Every choice you make while setting up your photograph impacts the exposure of your photograph. It's a little more complex than simply brightening or darkening a photograph though, because each distinct level of light is affected differently as the exposure is adjusted. If a photograph is overly bright or dark it is considered to be incorrectly exposed, but that doesn't necessarily mean it's a bad photograph. There is much more to the pursuit of a great photograph than making a technically correct exposure.
Throughout the years there have been many methods created to find an "ideal" photograph: from light meters and their exposure charts, to the zone system used by artists like Ansel Adams. What these aim to do is create an image in which the whites are white, blacks are black, and you retain as much detail as possible.
These formulas can be masterfully used if you know what you are doing, but the perfect exposure they create is not always the *best* exposure for your photograph. In reality the best exposure is the one that creates the image you envisioned, whatever that may be.
Exposure and Art
Today, photography is often seen as a very technical and scientific process. Images have to be perfectly sharp, and retain all of the detail in highlights and shadows. While it is good to strive for technically strong photographs, this pursuit can lead to the loss of art in photography.
Deviating from the technically ideal allows you to create unique and interesting photographs that can have a greater impact than a perfectly exposed image.
An underexposed photo can better convey the feeling of an impending storm, even if shadow detail is lost. In the same way, an overexposed image may help you convey the etherial nature of mist in the mountains.
In the end, you need to choose an exposure that best captures your artistic vision, regardless of how "technically correct" it may or may not be.
Choosing Your Exposure
So now you have an idea how exposure can be used artistically, how do you actually decide what type of exposure will be best for your photograph?
The best way to do this, in my opinion, is to listen to your instincts. When you know what the desired mood of your photograph is, whether you are creating one or you are trying to capture the current ambiance, consider how this mood makes you feel. Does it bring to mind images of lightness, liveliness, ephemerality, darkness, etc.

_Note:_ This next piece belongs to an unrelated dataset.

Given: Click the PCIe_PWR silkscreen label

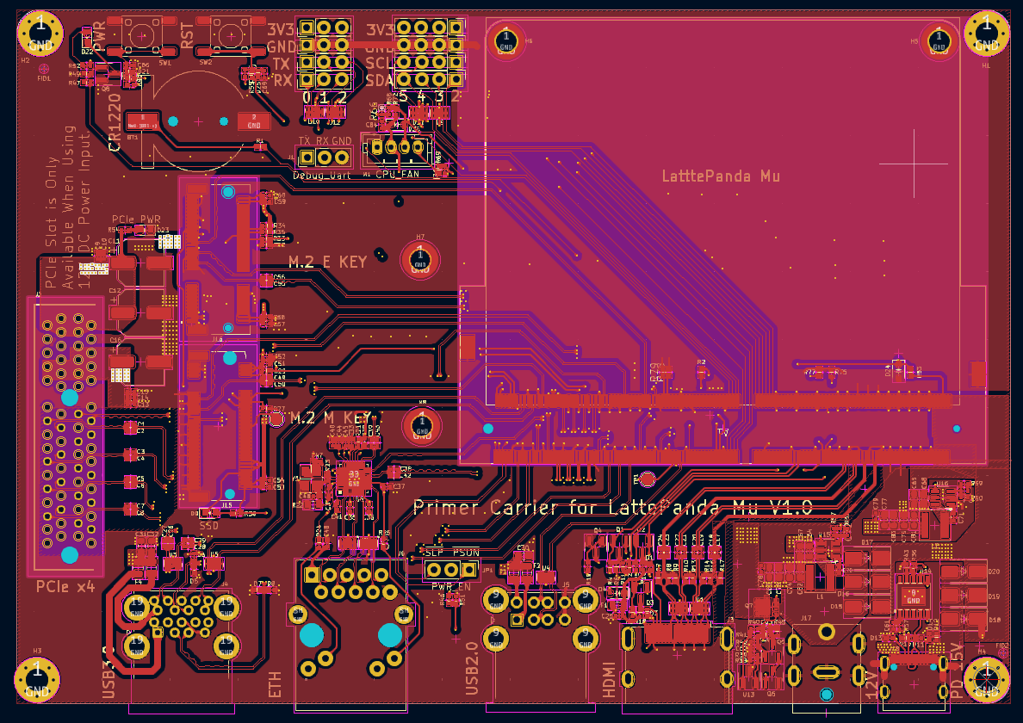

Paying attention to these feelings will give you an idea of the overall atmosphere you want to create. Use this to decide whether your best photograph would use a perfect exposure, or if over or under exposing will create a more impactful image.
Exposure is a key part of photography: not only in how it's made, but also for creating the mood of a photo. The idea of an ideal exposure is flawed because the best exposure is the one that creates the photograph you envision. Striving for technically great images is not wrong, but we must be sure to listen to our instincts while creating. We must never lose sight of photography for what it is: an art.